Dataset Construction for Training LLM to Learn Analog Circuit Knowledge

This paper constructs a textual dataset for training large language models (LLMs) to learn analog circuit knowledge and customizes LLM training techniques. For dataset construction, high-quality textbooks are collected and decomposed into fine-grained learning nodes, which are then used to construct structured question-thinking-solution-answer (QTSA) quadruples using a multi-agent framework to capture both final answers and thought processes. The resulting dataset consists of 7.26M tokens of unlabeled data for continual pre-training (CPT) and 112.65M tokens of labeled data for supervised fine-tuning (SFT). We customize the training techniques including initial model selection, training paradigms, regularization techniques, and practical implementation references. Instruct models are identified as suitable training initialization points, an SFT-centric training paradigm is established (finding that CPT provides marginal benefits compared with SFT due to imbalanced data distribution), and SFT with KL divergence regularization can achieve a 2.71 percentage-point improvement over SFT alone.

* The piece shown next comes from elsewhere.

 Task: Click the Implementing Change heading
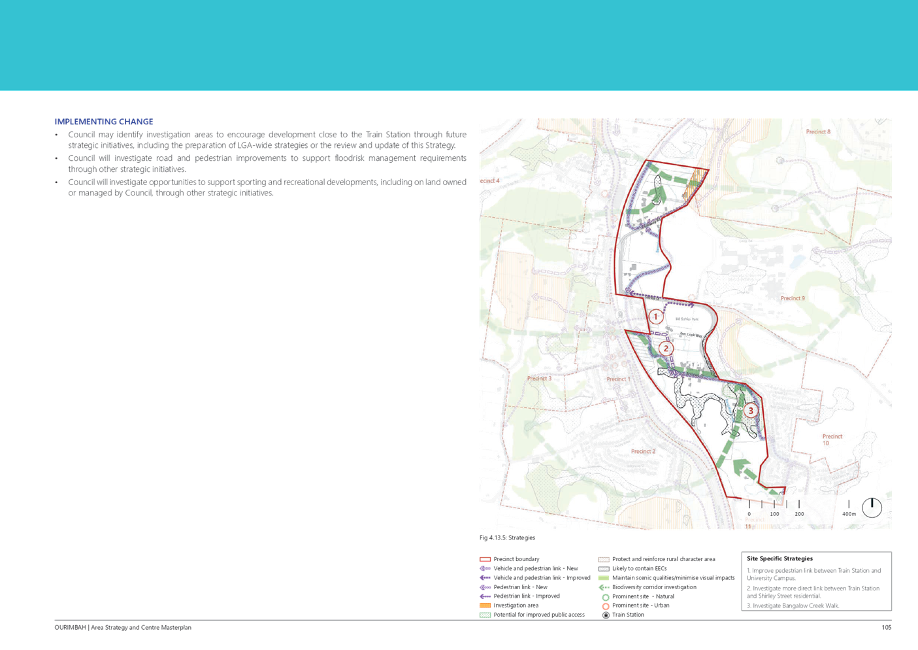[x=104, y=122]
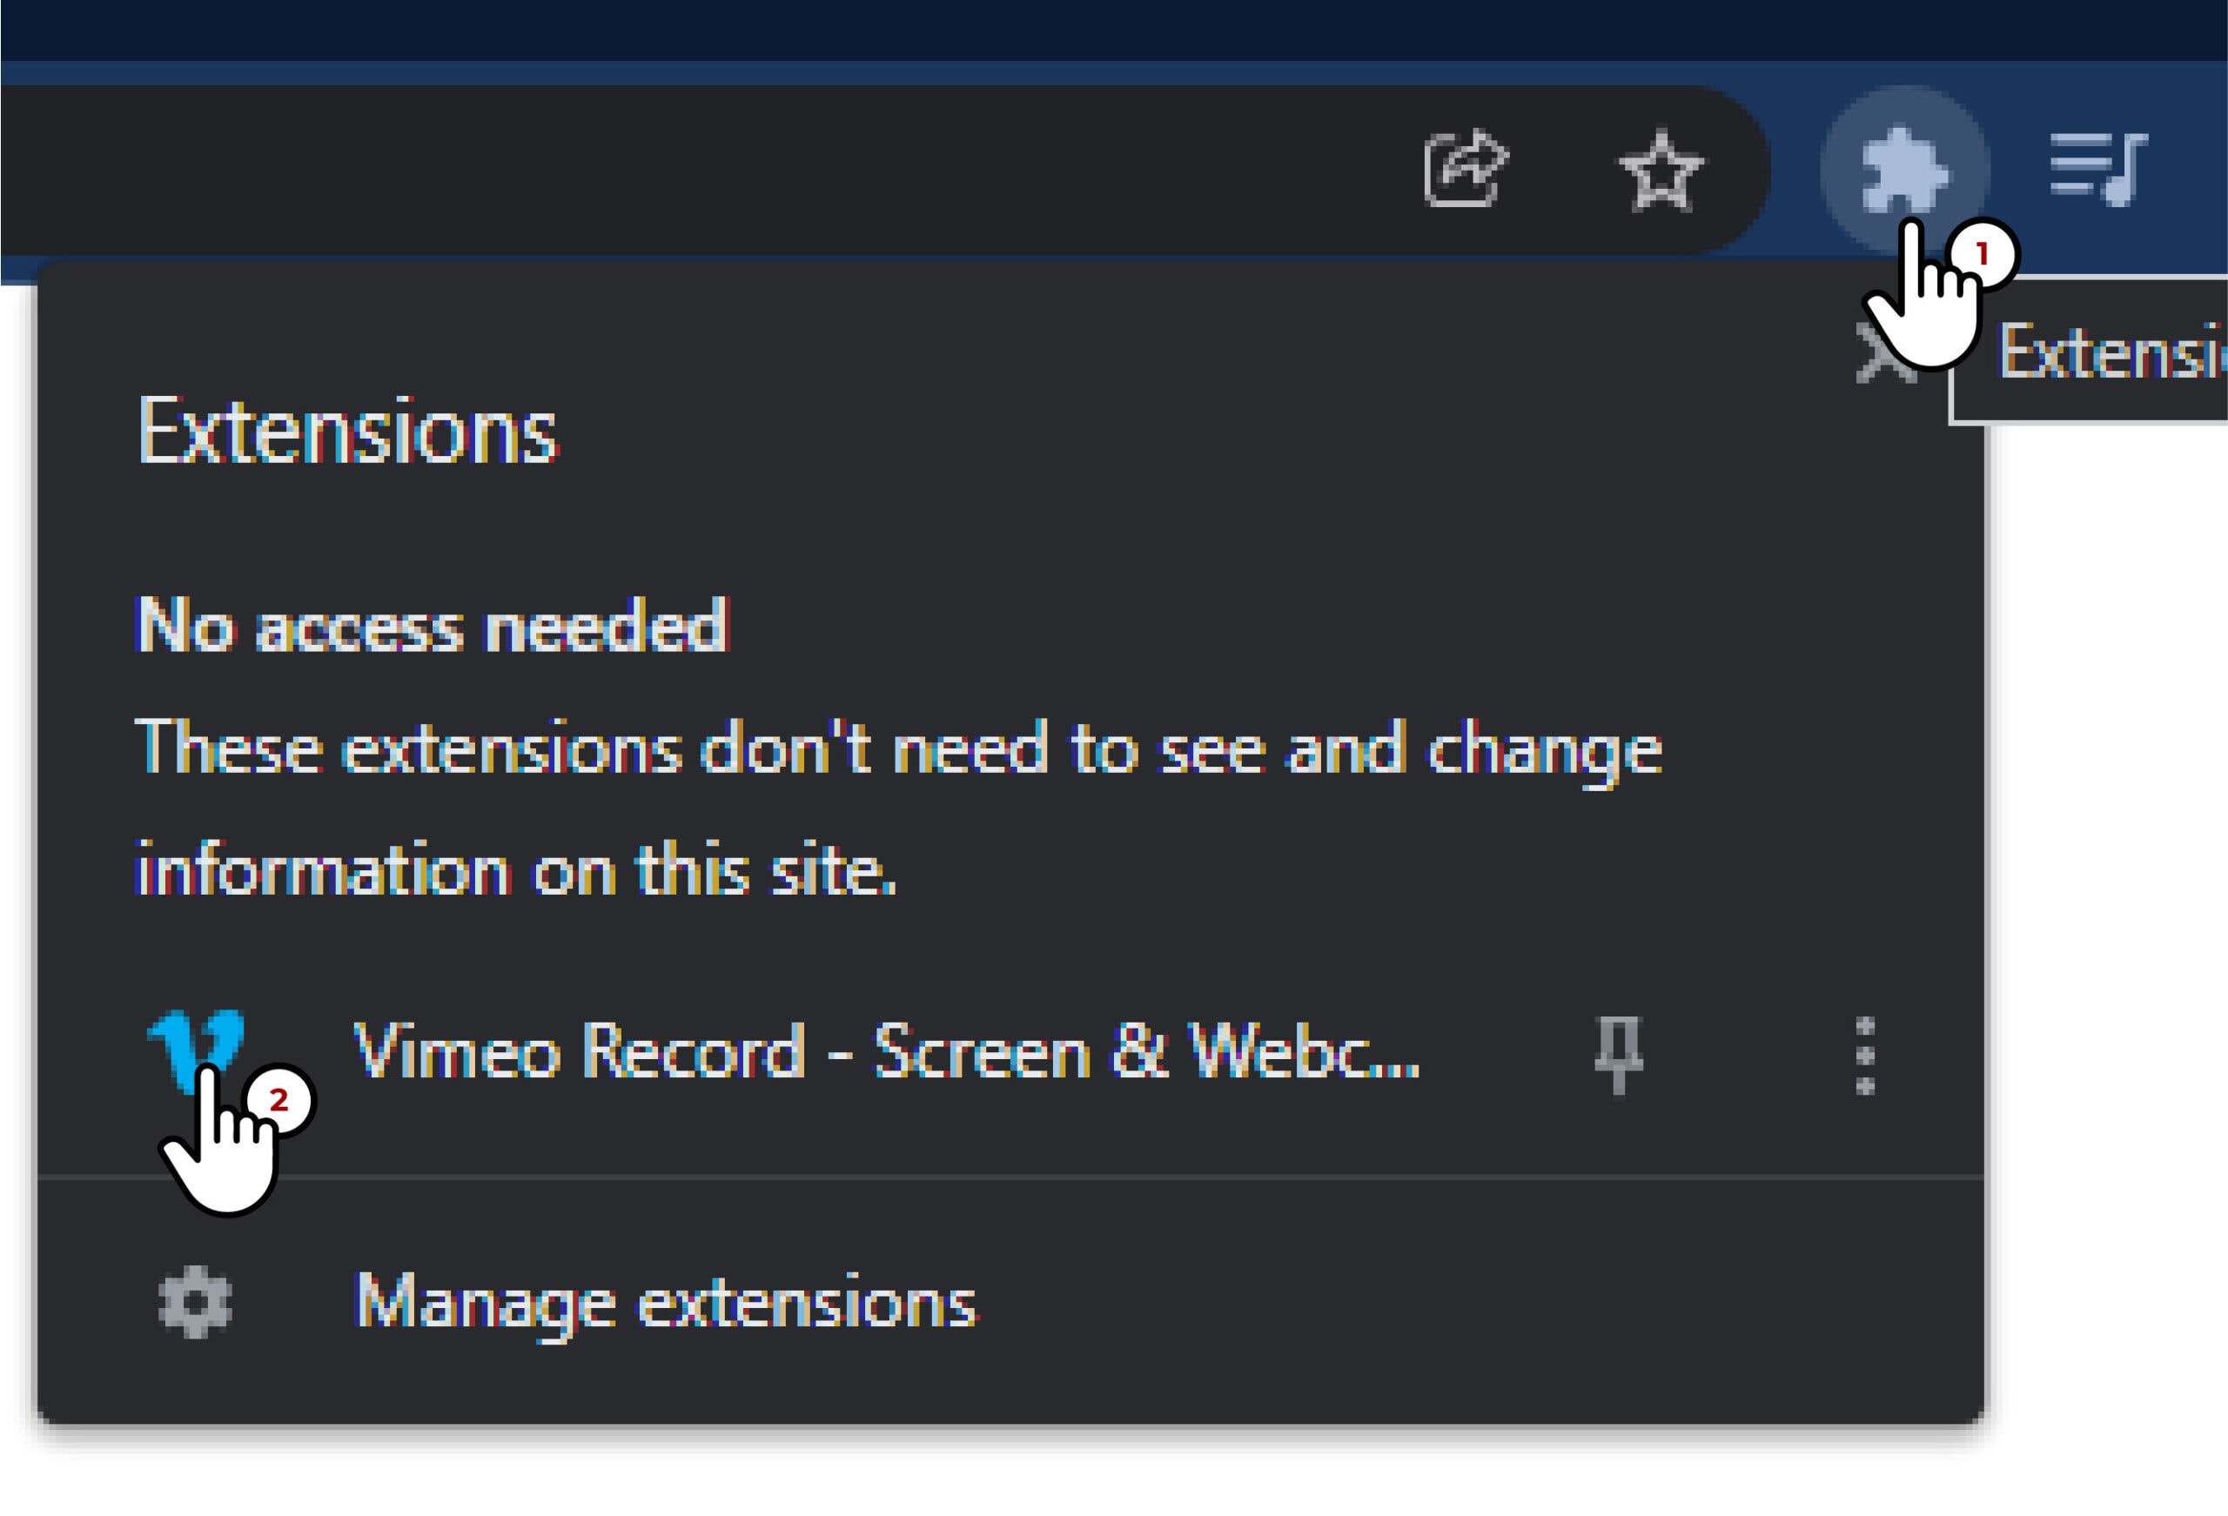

A practical training implementation method is provided for resource-constrained scenarios. Experiments demonstrate that the dataset and training techniques enhance LLMs' analog circuit knowledge. The trained 32B instruct model achieves 84.59% accuracy on the AMSBench-TQA benchmark, showing a 15.67 percentage-point improvement over the initial model. The trained model also shows capability in the operational amplifier design task based on the Atelier framework.